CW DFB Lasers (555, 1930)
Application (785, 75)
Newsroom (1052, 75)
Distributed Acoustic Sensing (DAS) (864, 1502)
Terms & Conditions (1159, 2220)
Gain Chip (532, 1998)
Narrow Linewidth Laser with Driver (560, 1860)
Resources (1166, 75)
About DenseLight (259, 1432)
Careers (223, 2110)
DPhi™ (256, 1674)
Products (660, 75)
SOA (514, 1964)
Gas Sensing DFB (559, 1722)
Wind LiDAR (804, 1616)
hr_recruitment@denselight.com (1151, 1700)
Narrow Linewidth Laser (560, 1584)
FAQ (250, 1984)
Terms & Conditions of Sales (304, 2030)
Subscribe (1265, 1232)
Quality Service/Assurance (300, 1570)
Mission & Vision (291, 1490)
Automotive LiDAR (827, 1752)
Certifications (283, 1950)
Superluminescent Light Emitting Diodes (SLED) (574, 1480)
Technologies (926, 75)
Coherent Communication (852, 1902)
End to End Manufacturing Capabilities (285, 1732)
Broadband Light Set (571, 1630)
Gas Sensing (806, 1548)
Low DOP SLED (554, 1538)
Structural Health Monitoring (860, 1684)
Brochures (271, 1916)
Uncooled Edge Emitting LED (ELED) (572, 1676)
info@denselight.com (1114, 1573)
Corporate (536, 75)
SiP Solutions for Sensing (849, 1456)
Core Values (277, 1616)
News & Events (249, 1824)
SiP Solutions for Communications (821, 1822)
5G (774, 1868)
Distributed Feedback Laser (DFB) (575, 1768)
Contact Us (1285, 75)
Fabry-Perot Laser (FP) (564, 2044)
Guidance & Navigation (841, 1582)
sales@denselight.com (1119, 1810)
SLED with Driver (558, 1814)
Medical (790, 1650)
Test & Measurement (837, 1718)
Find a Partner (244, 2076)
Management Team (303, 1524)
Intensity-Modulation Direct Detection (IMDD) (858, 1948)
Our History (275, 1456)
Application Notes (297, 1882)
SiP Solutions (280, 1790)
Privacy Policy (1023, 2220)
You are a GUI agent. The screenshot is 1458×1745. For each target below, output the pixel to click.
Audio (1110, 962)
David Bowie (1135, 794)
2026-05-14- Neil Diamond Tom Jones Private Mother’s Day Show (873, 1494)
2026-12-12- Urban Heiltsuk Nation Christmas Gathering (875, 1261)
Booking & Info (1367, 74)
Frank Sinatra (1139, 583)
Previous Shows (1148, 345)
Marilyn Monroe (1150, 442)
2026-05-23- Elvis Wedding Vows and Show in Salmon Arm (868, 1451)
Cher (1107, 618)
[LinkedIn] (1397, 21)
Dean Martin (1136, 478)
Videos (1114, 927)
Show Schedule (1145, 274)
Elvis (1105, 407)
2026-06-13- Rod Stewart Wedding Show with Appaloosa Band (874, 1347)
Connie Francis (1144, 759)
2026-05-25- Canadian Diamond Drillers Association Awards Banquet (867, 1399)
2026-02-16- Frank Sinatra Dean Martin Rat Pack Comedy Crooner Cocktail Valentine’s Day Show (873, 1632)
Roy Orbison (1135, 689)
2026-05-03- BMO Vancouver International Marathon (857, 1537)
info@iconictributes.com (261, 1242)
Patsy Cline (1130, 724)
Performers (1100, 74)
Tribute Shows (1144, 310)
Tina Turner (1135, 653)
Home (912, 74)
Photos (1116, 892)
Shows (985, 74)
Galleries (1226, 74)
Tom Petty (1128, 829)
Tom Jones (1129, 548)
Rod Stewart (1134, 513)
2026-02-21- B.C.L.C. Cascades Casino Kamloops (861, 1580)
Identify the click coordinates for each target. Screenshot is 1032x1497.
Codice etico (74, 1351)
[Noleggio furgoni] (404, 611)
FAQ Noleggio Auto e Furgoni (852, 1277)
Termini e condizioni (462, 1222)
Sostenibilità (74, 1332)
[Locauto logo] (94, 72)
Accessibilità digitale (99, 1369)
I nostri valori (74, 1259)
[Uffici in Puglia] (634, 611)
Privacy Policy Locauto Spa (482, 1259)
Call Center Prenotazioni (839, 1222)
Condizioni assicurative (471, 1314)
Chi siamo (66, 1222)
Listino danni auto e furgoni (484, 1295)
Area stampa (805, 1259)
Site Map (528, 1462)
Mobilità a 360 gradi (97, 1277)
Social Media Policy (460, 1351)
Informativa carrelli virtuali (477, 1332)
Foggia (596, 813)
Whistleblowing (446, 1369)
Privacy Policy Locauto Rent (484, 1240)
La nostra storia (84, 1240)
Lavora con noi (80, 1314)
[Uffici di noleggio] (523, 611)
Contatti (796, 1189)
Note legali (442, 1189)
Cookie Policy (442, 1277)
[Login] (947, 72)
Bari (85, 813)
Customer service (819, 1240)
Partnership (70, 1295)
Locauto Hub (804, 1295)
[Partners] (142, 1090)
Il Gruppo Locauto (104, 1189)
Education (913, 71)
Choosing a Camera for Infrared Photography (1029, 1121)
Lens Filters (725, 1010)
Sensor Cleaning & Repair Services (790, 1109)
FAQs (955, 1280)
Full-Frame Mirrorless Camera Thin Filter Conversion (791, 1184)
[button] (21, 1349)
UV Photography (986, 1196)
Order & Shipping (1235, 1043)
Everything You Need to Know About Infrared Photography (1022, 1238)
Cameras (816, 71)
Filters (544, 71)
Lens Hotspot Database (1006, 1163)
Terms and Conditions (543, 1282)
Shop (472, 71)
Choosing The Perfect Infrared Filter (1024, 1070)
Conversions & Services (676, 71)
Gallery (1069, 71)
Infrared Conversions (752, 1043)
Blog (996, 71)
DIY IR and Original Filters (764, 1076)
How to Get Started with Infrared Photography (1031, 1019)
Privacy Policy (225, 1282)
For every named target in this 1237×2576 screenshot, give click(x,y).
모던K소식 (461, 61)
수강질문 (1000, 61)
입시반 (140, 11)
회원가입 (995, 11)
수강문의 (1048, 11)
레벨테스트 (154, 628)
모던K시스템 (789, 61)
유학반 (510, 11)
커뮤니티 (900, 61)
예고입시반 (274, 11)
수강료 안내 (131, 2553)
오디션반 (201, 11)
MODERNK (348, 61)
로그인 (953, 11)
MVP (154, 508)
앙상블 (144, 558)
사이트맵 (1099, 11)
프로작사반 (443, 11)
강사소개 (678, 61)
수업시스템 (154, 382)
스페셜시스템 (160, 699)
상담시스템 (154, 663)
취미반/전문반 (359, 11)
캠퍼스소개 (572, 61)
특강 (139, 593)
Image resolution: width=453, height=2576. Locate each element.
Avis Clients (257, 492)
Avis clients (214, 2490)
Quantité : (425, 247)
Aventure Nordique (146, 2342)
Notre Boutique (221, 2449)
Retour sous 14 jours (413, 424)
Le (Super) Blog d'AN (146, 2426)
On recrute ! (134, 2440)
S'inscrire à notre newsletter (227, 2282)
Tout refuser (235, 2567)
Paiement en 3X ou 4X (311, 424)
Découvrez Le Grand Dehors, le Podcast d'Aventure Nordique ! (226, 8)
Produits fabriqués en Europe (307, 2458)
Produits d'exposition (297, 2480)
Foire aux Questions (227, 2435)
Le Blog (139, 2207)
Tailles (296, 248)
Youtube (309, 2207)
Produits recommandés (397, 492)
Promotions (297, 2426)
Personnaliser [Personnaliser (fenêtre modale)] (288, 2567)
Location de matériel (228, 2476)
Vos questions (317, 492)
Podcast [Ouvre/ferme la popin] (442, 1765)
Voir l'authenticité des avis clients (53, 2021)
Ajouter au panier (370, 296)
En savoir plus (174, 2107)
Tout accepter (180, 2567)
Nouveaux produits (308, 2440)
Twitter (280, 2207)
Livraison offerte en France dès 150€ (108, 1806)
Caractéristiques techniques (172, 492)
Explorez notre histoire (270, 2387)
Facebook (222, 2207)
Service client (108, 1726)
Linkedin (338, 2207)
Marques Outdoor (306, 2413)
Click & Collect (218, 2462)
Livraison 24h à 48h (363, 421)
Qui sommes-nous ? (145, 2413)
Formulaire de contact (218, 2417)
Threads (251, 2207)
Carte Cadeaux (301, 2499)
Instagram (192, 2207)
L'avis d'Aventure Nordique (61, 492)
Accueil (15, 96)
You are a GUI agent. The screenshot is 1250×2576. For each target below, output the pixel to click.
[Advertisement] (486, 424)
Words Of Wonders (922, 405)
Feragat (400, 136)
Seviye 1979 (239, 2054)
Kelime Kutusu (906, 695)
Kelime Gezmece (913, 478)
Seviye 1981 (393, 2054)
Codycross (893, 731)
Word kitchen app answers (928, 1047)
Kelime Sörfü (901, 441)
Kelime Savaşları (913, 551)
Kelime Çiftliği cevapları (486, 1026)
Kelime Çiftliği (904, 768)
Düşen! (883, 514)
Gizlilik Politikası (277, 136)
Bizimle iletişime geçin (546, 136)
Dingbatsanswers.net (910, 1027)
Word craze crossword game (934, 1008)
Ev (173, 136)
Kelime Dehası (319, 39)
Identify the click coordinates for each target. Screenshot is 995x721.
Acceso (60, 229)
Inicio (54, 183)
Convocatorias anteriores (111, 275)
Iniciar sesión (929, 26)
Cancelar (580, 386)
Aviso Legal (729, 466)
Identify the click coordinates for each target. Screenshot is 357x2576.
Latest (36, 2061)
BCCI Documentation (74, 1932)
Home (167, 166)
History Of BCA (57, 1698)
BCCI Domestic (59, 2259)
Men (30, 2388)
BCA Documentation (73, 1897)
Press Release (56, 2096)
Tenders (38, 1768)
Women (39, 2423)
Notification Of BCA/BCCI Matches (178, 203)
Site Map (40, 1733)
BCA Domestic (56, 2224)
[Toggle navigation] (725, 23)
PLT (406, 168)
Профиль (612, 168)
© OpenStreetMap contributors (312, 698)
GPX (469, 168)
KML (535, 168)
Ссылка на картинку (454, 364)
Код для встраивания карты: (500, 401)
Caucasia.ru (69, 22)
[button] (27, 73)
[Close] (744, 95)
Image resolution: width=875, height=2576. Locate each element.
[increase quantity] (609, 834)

PROBLEM DESCRIPTION
Transcribe the records from the line containing "Screenshot is 357x2576." through the end of the records, inclusive, without changing a character.

COMPLETED EXERCISE
Identify the click coordinates for each target. Screenshot is 357x2576.
Latest (36, 2061)
BCCI Documentation (74, 1932)
Home (167, 166)
History Of BCA (57, 1698)
BCCI Domestic (59, 2259)
Men (30, 2388)
BCA Documentation (73, 1897)
Press Release (56, 2096)
Tenders (38, 1768)
Women (39, 2423)
Notification Of BCA/BCCI Matches (178, 203)
Site Map (40, 1733)
BCA Domestic (56, 2224)
[Toggle navigation] (725, 23)
PLT (406, 168)
Профиль (612, 168)
© OpenStreetMap contributors (312, 698)
GPX (469, 168)
KML (535, 168)
Ссылка на картинку (454, 364)
Код для встраивания карты: (500, 401)
Caucasia.ru (69, 22)
[button] (27, 73)
[Close] (744, 95)
Image resolution: width=875, height=2576. Locate each element.
[increase quantity] (609, 834)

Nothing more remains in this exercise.